Vissés à leurs téléphone

Mêmes images dans le téléphone de Laura (le prénom a été modifié), professeure de 58 ans. Son partenaire, originaire de Palestine, est retourné vivre en Jordanie après le début du conflit : « Il avait l’impression de se trahir en restant ici ». Leurs amis, rencontrés à Strasbourg ou en Jordanie lors de voyages, lui envoient ces mêmes images d’immeubles détruits. « Celle-là a été prise depuis le balcon de mon amie », soupire Laura en faisant défiler les clichés sur son écran de téléphone.

Tous deux tentent de rester en lien avec les personnes qui leur sont chères et avec lesquelles ils n’ont parfois plus de contact régulier, faute de réseau dans la bande de Gaza. « Quand je n’ai pas de message de ma meilleure amie pendant plusieurs jours, je regarde la liste des noms des personnes décédées pour voir si le sien apparaît », explique Imad – celle publiée par le ministère de la Santé du Hamas à Gaza. Elle ne fait pas partie des 10 000 palestiniens et palestiniennes tuées depuis le 7 octobre 2023 par les bombardements de l’armée israélienne. Des bombardements justifiés par l’État israélien comme une riposte à la tuerie de 1 400 personnes sur son sol et à la prise en otage de plus de 240 autres, le même jour, par le Hamas.
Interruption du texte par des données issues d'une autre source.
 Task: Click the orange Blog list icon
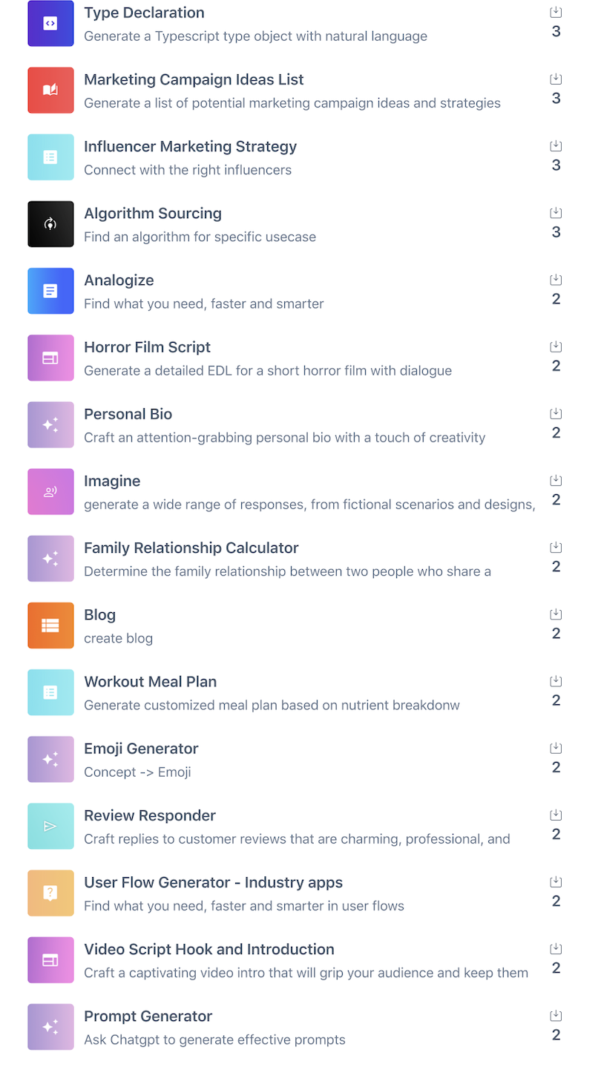tap(50, 626)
Son amie Amira est Palestinienne. Elle a 26 ans, est étudiante et « se passionne pour l’écriture », poursuit Imad. « Elle est bénévole à la Croix-Rouge et ça fait près de dix ans qu’on se connaît », complète-t-il. Selon les messages qu’il a reçus d’elle début novembre, « son oncle a été tué, ainsi que trois de ses amies et deux de ses cousins », écrit-il.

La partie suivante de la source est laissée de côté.